## What you will do
With both ends included, repeat exactly the lines of the entries below from the one containing "Screen dimensions: 618x417" down to the one containing "Task: Select the Dni rotacji input box", and no others.

## Data to use

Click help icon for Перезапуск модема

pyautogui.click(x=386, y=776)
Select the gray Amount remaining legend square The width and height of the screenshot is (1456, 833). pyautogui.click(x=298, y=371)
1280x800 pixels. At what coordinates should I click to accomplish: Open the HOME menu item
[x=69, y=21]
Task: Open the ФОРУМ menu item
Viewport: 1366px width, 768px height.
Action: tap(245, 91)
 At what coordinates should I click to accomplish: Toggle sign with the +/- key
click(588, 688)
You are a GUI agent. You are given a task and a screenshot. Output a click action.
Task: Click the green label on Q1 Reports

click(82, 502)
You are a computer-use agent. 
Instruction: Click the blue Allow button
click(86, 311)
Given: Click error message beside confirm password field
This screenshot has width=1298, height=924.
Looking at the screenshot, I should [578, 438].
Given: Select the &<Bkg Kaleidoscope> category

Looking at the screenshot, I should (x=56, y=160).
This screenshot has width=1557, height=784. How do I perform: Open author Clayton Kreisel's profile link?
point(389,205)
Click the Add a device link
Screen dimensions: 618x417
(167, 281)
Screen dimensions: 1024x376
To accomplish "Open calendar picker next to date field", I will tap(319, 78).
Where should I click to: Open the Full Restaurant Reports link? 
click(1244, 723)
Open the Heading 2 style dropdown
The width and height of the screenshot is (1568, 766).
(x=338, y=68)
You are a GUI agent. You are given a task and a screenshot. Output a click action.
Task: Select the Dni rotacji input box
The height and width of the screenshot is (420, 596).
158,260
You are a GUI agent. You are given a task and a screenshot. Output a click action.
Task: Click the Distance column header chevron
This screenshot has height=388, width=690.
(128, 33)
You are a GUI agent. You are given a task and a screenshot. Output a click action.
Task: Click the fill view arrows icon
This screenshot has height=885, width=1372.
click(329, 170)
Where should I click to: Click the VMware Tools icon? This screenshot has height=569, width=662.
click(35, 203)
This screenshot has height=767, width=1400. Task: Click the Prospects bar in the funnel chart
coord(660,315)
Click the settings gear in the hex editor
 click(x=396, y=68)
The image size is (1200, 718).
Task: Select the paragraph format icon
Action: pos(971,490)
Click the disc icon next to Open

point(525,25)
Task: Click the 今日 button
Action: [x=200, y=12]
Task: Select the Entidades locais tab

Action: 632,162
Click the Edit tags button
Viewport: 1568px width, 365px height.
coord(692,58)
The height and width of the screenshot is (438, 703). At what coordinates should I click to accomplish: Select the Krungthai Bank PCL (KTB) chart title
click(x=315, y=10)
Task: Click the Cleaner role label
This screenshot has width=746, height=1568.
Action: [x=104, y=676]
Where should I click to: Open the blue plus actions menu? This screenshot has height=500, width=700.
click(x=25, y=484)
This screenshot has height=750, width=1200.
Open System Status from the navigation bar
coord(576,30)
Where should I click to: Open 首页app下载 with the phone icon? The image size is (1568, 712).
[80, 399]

## Response area
Screen dimensions: 618x417
(167, 281)
Screen dimensions: 1024x376
To accomplish "Open calendar picker next to date field", I will tap(319, 78).
Where should I click to: Open the Full Restaurant Reports link? 
click(1244, 723)
Open the Heading 2 style dropdown
The width and height of the screenshot is (1568, 766).
(x=338, y=68)
You are a GUI agent. You are given a task and a screenshot. Output a click action.
Task: Select the Dni rotacji input box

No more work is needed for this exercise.